Duplicate the lines below, from the line containing "1200x771 pixels. At" through the line containing "coord(453,155)", and nothing else.
** BEGIN **
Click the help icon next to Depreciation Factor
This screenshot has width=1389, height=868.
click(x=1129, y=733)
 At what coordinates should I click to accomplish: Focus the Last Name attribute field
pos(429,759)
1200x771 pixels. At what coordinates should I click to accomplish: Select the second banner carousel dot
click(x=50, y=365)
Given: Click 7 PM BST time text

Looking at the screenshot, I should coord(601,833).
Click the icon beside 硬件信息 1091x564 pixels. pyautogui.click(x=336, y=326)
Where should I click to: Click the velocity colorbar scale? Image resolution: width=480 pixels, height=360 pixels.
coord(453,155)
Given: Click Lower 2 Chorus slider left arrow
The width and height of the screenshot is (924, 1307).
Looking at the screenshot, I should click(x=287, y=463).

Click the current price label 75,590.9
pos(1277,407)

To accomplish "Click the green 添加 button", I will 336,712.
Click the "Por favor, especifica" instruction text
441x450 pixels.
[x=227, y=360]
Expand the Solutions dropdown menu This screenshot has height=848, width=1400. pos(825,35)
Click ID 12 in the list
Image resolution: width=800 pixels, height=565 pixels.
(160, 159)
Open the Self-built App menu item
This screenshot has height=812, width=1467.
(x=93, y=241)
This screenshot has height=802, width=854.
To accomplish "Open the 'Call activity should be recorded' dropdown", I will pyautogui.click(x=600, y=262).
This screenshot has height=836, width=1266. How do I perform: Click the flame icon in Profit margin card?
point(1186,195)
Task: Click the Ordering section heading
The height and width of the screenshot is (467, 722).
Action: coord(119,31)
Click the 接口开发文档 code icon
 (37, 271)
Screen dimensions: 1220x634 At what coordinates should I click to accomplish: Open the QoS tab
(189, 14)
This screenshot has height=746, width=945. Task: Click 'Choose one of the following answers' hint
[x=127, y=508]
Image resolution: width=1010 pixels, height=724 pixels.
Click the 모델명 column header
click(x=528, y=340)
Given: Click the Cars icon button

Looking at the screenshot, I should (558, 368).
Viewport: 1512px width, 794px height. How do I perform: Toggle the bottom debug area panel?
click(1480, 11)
** END **
▶ **TASK RESULT**:
1200x771 pixels. At what coordinates should I click to accomplish: Select the second banner carousel dot
click(x=50, y=365)
Given: Click 7 PM BST time text

Looking at the screenshot, I should coord(601,833).
Click the icon beside 硬件信息 1091x564 pixels. pyautogui.click(x=336, y=326)
Where should I click to: Click the velocity colorbar scale? Image resolution: width=480 pixels, height=360 pixels.
coord(453,155)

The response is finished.